In 1975, at the Institute of the History of Material Culture (now
the Institute of Archaeology and Ethnology) of the Polish Academy
of Sciences, Michał Kobusiewicz got his post-doctoral degree (
habilitation)
in archaeology with the work
Prehistory of North-Eastern Africa
between the 16th and 5th millennium B.C. The reviewers of
this work were Professor Janusz Kozłowski of the Jagiellonian
University in Krakow, Professor Waldemar Chmielewski of Warsaw
University, and Professor Romuald Schild of the Polish Academy
of Sciences in Warsaw. In 1992 President of the Republic of Poland,
Lech Wałęsa appointed him a professor of humanities.
Michał
Kobusiewicz is an archaeologist also well familiar with the specificity
of museum work. Already as a second year student, from February
l, 1959, he started to work for the Archaeological Museum in Poznań,
then under the directorship of Dr. Bogdan Kostrzewski. For many
years, until his transfer to the Polish Academy of Sciences in
1965, he looked after the collections of the Stone Age artefacts
stored in our museum. This offered him an excellent opportunity
to get acquainted with the archaeological material of this time
period. Of equal importance was his participation in the fieldwork
carried out by Professor Stefan Krukowski from Warsaw at Palaeolithic
and Mesolithic sites in central Poland, and in excavations in
the Ojców caves (Krakow-Częstochowa Jura) carried out under the
supervision of Stanisław Kowalski of the Krakow Archaeological
Museum. At that time he mastered the method of excavation at these
types of sites and shortly afterwards he was able to apply this
experience in fieldwork carried out in the Lower Noteć River valley
(along its section between Piła and Krzyż) together with the present
writer. A scientific conference we organised in the Regional Museum
of Trzcianka Lubuska in 1965 summed up the results of this research.
On
July l, 1965, Michał Kobusiewicz began working in the then Department
of Greater Poland and Pomerania Archaeology of the Institute of
the History of Materiał Culture, Polish Academy of Sciences in
Poznań. Soon thereafter was to occur a major moment in the scientific
development of the young archaeologist: at the beginning of 1967
he participated, for the first time, in the excavation on the
Nile, in the Sudan, carried on by the Combined Prehistoric Expedition.

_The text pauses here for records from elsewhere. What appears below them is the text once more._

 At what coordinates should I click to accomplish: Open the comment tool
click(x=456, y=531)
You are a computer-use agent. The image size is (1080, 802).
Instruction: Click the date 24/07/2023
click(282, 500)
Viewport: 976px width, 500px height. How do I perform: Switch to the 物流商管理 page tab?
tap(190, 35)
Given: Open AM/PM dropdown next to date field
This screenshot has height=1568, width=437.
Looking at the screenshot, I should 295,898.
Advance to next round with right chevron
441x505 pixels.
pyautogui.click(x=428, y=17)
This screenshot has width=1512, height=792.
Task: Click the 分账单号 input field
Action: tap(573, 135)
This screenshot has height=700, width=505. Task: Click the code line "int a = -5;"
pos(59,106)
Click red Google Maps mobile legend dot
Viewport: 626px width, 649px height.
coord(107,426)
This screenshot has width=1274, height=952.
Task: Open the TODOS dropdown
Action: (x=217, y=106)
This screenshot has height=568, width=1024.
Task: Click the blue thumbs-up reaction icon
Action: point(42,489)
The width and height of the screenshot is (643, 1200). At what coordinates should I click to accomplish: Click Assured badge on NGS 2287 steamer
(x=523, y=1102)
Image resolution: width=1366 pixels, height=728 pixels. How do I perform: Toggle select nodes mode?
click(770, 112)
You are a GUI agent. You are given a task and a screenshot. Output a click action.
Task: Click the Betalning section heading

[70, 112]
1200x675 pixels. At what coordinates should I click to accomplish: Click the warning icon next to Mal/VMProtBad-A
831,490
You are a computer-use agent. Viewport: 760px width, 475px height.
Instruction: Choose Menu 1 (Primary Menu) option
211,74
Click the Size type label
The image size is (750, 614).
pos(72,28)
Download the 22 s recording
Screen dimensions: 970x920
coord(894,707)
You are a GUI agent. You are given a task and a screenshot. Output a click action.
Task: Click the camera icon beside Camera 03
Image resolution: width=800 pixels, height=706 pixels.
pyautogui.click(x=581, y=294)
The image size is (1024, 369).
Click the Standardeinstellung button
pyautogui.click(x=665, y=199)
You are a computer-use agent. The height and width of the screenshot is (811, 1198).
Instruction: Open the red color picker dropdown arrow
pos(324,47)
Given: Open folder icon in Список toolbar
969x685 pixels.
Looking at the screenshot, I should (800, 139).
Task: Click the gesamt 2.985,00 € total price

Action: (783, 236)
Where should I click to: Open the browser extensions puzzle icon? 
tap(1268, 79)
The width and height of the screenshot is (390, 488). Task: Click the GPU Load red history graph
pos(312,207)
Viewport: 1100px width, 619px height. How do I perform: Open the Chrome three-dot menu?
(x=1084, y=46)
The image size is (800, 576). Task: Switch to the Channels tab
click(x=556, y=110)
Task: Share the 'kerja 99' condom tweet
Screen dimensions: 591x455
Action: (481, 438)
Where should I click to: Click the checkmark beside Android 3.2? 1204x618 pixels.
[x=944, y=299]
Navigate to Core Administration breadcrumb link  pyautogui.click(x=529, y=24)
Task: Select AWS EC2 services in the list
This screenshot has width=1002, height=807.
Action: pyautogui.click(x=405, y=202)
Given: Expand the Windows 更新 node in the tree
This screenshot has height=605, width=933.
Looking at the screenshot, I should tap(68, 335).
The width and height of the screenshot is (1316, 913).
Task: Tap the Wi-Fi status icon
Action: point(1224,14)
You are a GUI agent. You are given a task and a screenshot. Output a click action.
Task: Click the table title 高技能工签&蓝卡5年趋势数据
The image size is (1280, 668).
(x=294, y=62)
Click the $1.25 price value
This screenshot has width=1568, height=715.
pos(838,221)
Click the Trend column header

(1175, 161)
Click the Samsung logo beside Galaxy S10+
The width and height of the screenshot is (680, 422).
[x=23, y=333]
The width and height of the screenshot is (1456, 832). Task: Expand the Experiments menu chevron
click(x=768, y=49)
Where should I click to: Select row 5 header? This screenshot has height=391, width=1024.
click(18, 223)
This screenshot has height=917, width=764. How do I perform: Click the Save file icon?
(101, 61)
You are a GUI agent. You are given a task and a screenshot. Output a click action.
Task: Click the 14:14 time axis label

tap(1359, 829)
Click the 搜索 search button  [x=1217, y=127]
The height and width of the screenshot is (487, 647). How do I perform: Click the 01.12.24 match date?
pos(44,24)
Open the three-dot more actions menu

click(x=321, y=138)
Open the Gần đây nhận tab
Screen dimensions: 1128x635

The team, led by Professor Fred Wendorf of the Southern Methodist
University in Dallas, Texas, and Professor Romuald Schild of the
Institute of Archaeology and Ethnology, Polish Academy of Sciences
in Warsaw, brings together prominent Stone Age specialists in
this part of Africa, with American and Polish archaeologists playing
the major role. From then on Professor Michał Kobusiewicz began
to concentrate on the problems of the Late and Terminal Palaeolithic
in the Sudan and Egypt. At this time he took part in field work
on the Atbara and Middle (main) Nile in the Sudan as well as in
the Fayum Oasis and Wadi Kubbanya in Egypt. This stage of his
research into the Late and Terminal Palaeolithic in north-eastern
Africa resulted in a post-doctoral thesis (
habilitation). The
participation in a long excavation season (1970) at the Middle
Palaeolithic cave site of Nahr Ibrahim in the Lebanon, directed
by Ralph Sołecki from the Columbia University, New York introduced
Michał Kobusiewicz to the problems of the Middle Eastern prehistory.
In
1982 Michał Kobusiewicz was appointed head of the Department of
Greater Poland and Pomerania Archaeology of the Institute of the
History of Material Culture, Polish Academy of Sciences in Poznań
(now a Poznań Branch of the Institute of Archaeology and Ethnology,
Polish Academy of Sciences). Yet new administrative duties did
not impede the dynamic progress of his research activity. Over
the last twenty years he has been conducting excavation in Greater
Poland (extensive lands surrounding Poznań), in North-Eastern
Africa and the United States of America. In Greater Poland, his
discovery of a rich Terminal Palaeolithic settlement of groups
of reindeer hunters and sites of a Paraneolithic character, are
of particular importance. He continued his work with the Combined
Prehistoric Expedition in Egypt's Western Desert, and in the Polish
excavations at a Neolithic site in Kadero near Khartoum, directed
by the author of this paper. In the latter project, executed by
Poznań archaeologists and organized and financed by the Centre
of Mediterranean Archaeology of the War-saw University and Poznań
Archaeological Museum, Professor Kobusiewicz is responsible for
the analysis of the lithic artefacts. His participation in the
American excavations at the Pharaonic site at Kom el-Hisn in the
Western Delta of the Nile and in the German excavation of a Predynastic
cemetery in Minshat Abu Omar, in the Eastern Delta, was of comparable
importance. In all these projects he was responsible both for
exploration of a given portion of the site and for analyzing flint
and stone artefacts. In 1999 Professor Michał Kobusiewicz carried
out an archaeological reconnaissance in Botswana. The establishment
of the Department for African Archaeology within the structure
of the institution under his directorship will undoubtedly assist
further development of African archaeological research, both in
Poznań and within the Polish Academy of Sciences.
Michał
Kobusiewicz' contribution to the preparation and execution of
a Polish-American project for comparative research into cultural
development of the Stone Age hunter-gatherer communities in Central
European Lowland and in the American Mid-West Prairies deserves
a special mention. The partner of the Poznań institution is the
Iowa State University in Ames, Iowa; heads of the project are
Professor Michał Kobusiewicz and Professor John R. F. Bower of
Ames University. This transatlantic research project, unique in
the world, is still going on.
Another
field of Michał Kobusiewicz' activity is the supervision of archaeology
students, who have already frequently taken part in the fieldwork
in Greater Poland, Africa and North America. He has supervised
three doctoral theses and was external reviewer of several doctoral
and post-doctoral theses, as well as supervisor of numerous M.A.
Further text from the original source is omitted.